Jeune et Jolie

Quand on lit certaines critiques, négatives ou au moins dubitatives, sur le dernier Ozon, "Jeune et Jolie", après être sorti d'une séance où l'on a tour à tour été dérouté, fasciné, puis surpris par le justesse du regard d'Ozon, on peut se demander : 1) jusqu'où le puritanisme universel est-il arrivé à contaminer la France 2) jusqu'où les mécaniques de récit hollywoodiennes ont-elles rendu le spectateur actuel fainéant, qu'il ne puisse accepter un film qui ne soit livré clé en main avec explications psychologiques à l'appui.
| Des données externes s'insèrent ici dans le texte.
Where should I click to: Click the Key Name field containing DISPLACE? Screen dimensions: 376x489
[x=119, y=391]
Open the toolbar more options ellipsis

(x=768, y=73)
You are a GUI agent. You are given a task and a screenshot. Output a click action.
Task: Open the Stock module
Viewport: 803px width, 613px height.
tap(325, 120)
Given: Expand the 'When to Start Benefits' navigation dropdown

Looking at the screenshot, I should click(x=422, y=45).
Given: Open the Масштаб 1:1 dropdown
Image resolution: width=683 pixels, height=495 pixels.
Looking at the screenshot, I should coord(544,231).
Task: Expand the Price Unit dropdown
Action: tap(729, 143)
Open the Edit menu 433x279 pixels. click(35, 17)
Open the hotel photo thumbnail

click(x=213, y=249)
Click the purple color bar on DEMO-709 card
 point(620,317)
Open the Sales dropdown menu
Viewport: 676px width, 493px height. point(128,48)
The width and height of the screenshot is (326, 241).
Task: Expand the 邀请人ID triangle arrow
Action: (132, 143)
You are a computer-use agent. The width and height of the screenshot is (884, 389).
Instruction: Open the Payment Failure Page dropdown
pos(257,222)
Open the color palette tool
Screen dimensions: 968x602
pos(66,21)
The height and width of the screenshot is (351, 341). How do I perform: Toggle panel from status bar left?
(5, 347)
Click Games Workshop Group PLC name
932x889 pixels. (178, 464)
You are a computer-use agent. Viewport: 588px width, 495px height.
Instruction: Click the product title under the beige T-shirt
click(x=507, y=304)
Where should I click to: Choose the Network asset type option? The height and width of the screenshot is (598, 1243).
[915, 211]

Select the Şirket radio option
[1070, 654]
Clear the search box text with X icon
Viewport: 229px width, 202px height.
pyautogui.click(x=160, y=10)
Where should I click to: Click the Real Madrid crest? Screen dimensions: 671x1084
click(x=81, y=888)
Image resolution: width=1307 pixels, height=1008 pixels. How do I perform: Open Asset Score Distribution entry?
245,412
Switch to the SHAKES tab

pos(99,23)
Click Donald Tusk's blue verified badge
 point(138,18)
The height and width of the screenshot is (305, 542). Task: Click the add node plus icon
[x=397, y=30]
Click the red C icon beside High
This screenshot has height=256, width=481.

Triste que ce portrait magnifique, oui, magnifique, d'une jeune femme complètement de son temps - cette époque de la déréalisation et de la perte de soi même - ne rencontre pas l'écho qu'il mérite... Le parallèle avec "Belle de Jour" est évident, mais j'oserais dire que - du fait de l'époque, justement - Ozon va plus loin que la satire buñuelienne de l'amour bourgeois, et, en faisant le choix, radical il est vrai, de refuser tout érotisme, voire même toute sensualité, pour peindre avec ce que je qualifierais de "nihilisme posé" une simple énigme : une énigme qui nous interroge - à la juste distance, et cette question de distance est effectivement fondamentale ici -, une énigme dont la solution est pourtant évidente, mais nous échappe néanmoins désespérément.